Ralf Corsepius rc040203 at freenet.de
Wed Jul 22 07:25:35 UTC 2009

On 07/22/2009 08:54 AM, Braden McDaniel wrote:
> On Fri, 2009-07-17 at 01:54 -0700, Toshio Kuratomi wrote:
>> https://fedoraproject.org/wiki/Script_Interpreters_(draft)
>> I've just submitted this draft.  This seems to support the following
>> feature which I need to find the owner of and coordinate with:
> The problem I see with this is that it's bound to result in patches that
> some upstream developers will find unpalatable.  Can non-Fedora-specific
> arguments be made against this practice *that are sufficiently
> compelling to justify the potential for long-term maintenance of
> patches*?
Well, the primary reason for using #!/usr/bin/env is script-portability 
to support cases, in which using a hard-coded interpreter is not feasible.

Such cases typically are

a) there is no "standardized location" for an interpreter.
e.g. though presuming presence of /bin/bash is pretty safe on Linuxes, 
there is no "standardized location" for bash on "non" Linuxes.

b) /usr/bin/env is handy for cases in which not using the "standard 
interpreter" is not desired.
Examples would be
- testing/development purposes (e.g. when developing on such an 
interpreter, e.g. a new bash)
- testsuites to be run inside of a package. They typically want to use 
the newly built interpreter and do not the system-wide version.

As b) is suiteable for distribution and development purposes, it is a 
pretty compelling approach to keep a package simple on the developer's part.
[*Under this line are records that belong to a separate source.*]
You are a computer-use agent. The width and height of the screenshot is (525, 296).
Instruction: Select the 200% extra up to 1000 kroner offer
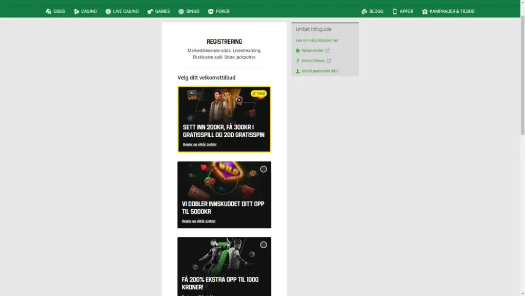coord(224,267)
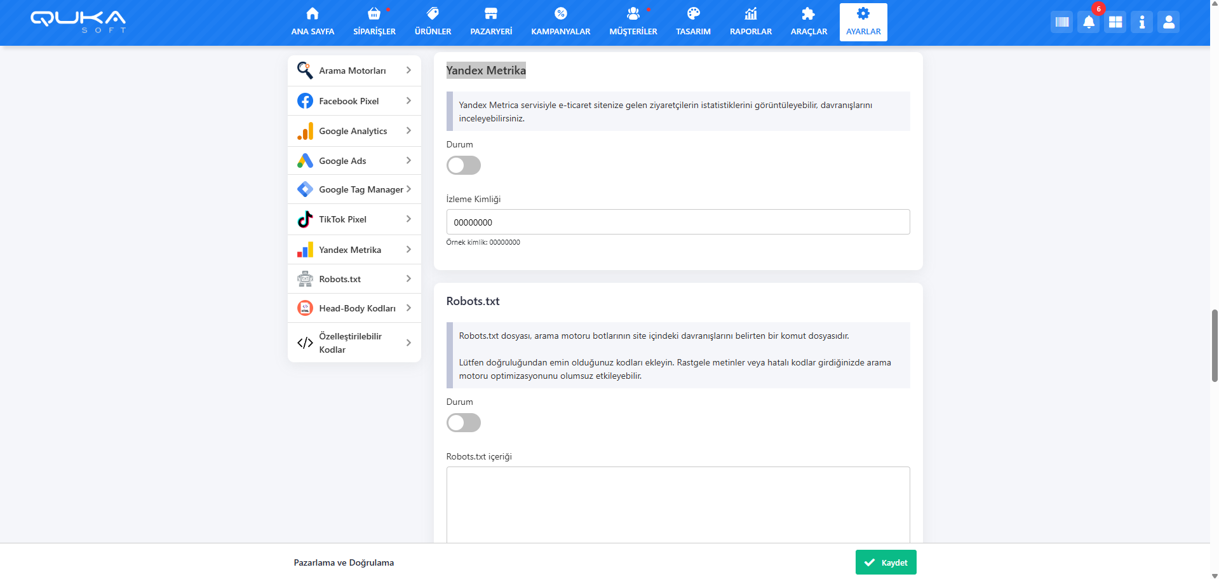Open the SİPARİŞLER menu

pos(374,22)
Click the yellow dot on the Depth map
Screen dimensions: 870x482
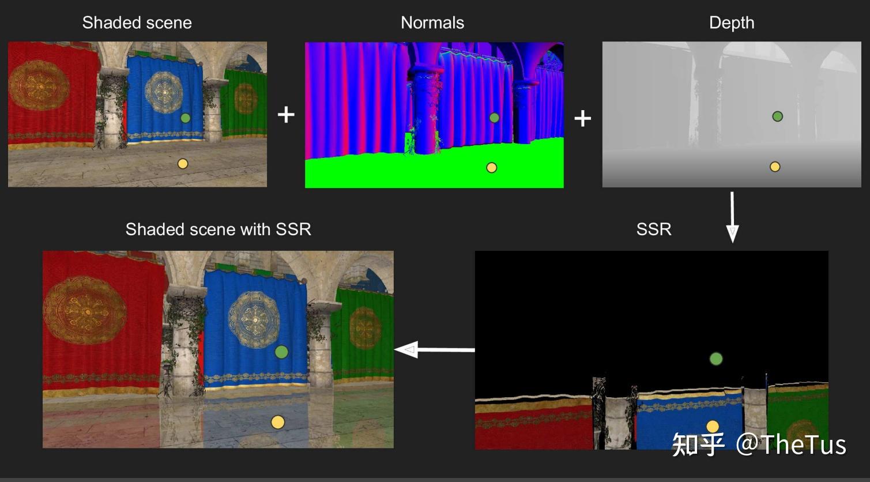775,167
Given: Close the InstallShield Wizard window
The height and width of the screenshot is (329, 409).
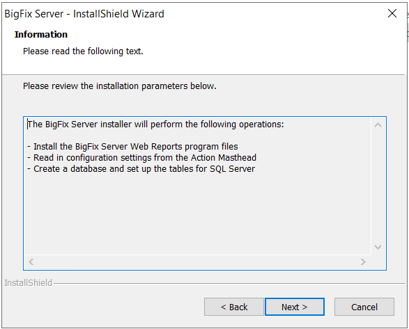Looking at the screenshot, I should [x=392, y=13].
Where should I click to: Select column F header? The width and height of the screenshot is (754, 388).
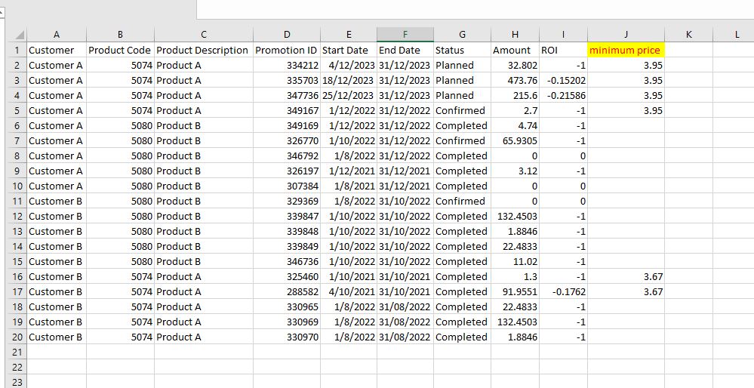(x=405, y=35)
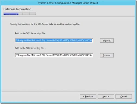This screenshot has width=137, height=104.
Task: Click the wizard title bar text
Action: click(x=68, y=3)
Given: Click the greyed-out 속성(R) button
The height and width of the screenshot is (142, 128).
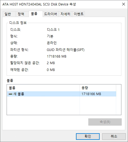Looking at the screenshot, I should pyautogui.click(x=105, y=122).
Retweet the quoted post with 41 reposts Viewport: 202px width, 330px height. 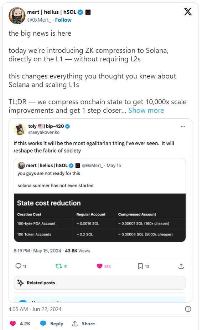[x=59, y=266]
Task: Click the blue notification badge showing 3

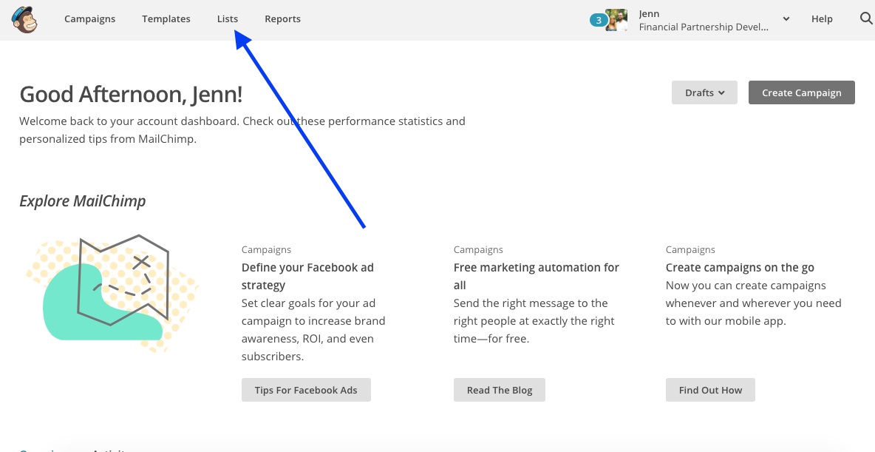Action: click(598, 19)
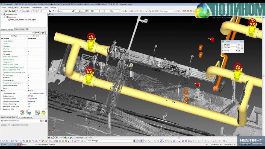265x149 pixels.
Task: Click the Open folder toolbar icon
Action: [x=6, y=11]
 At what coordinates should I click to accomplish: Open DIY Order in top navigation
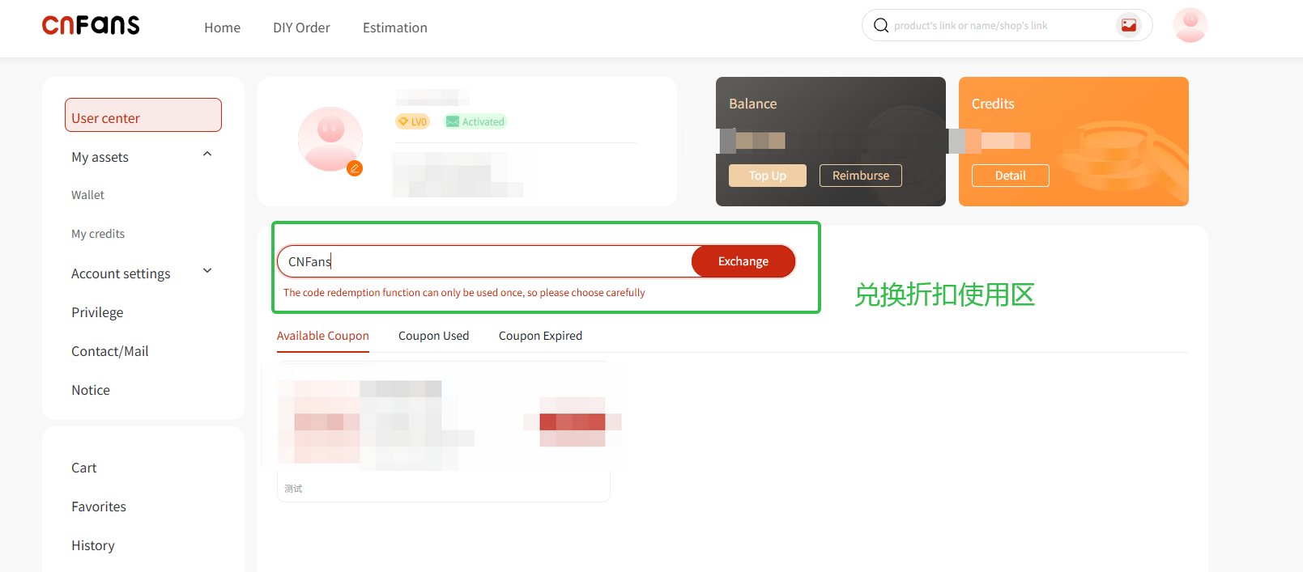[x=301, y=28]
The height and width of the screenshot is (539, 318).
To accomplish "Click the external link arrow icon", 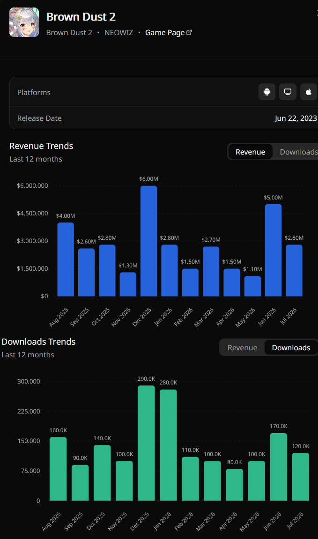I will click(x=189, y=32).
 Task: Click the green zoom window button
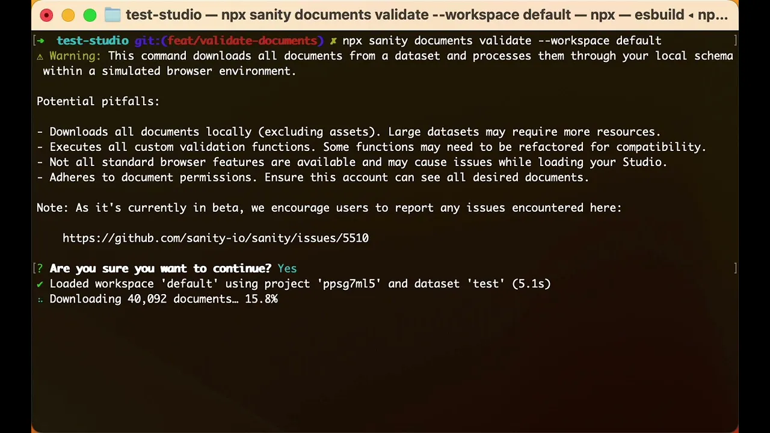pyautogui.click(x=90, y=15)
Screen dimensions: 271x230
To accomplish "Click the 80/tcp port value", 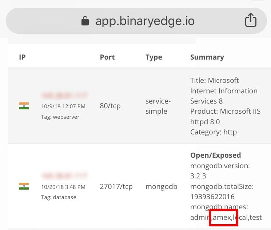I will [x=110, y=106].
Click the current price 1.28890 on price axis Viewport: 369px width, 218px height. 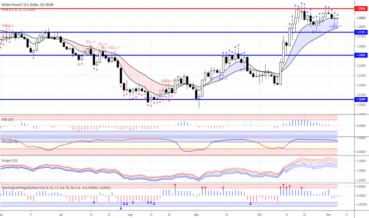pos(361,18)
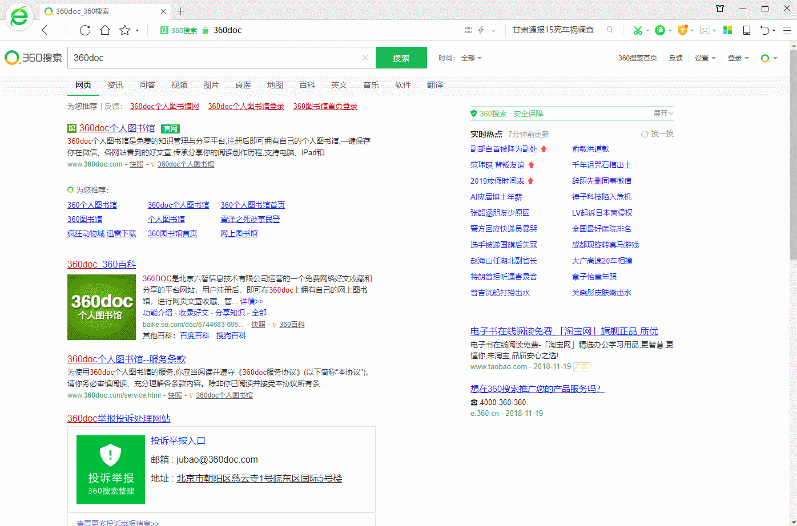
Task: Click the green translate icon
Action: coord(659,30)
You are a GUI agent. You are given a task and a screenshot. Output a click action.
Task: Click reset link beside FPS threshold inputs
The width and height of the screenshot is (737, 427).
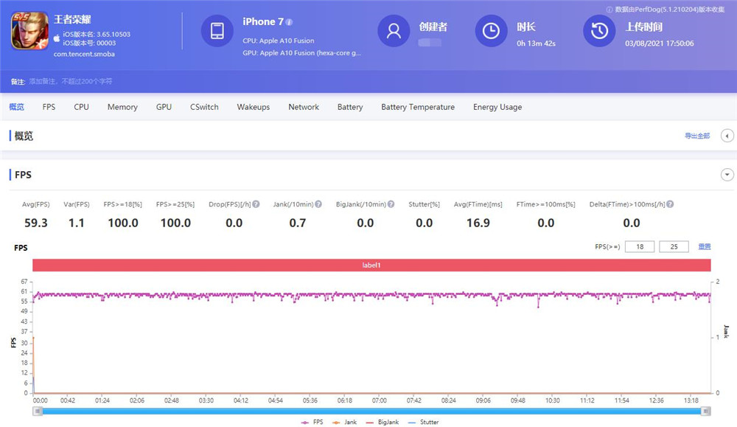tap(704, 247)
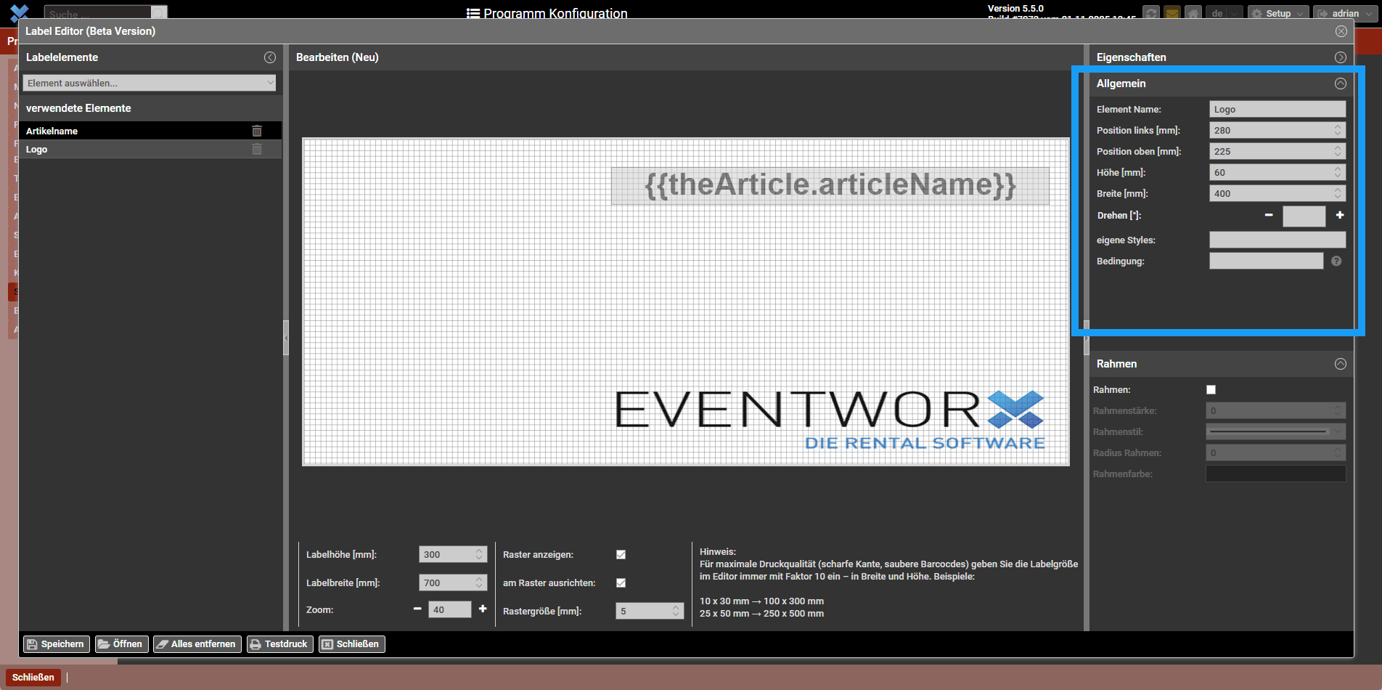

> I say, "non-Fedora-specific" because this is a lot more compelling if
> the project can say, unequivocally, that Fedora is taking a stand
> against a generally harmful practice.  If, however, the reasons driving
> this are mostly Fedora-specific, it's a harder sell.  Broadly speaking,
> a distribution like Fedora should be doing its best to adapt to what
> upstream developers deliver.
IMO, /usr/bin/env is not necessarily harmful. It may cause undesired 
side-effects if being carelessly used.

That said, my attitude on this is ambivalent and I am not convinced, 
banning /usr/bin/env is a good idea.

One one hand, banning /usr/bin/env restricts the distro and helps 
assuring consistency withing the distro, on the other hand, it restricts 
usability of distro (for development purposes) and forces either 
developers or packagers to _generating_ scripts.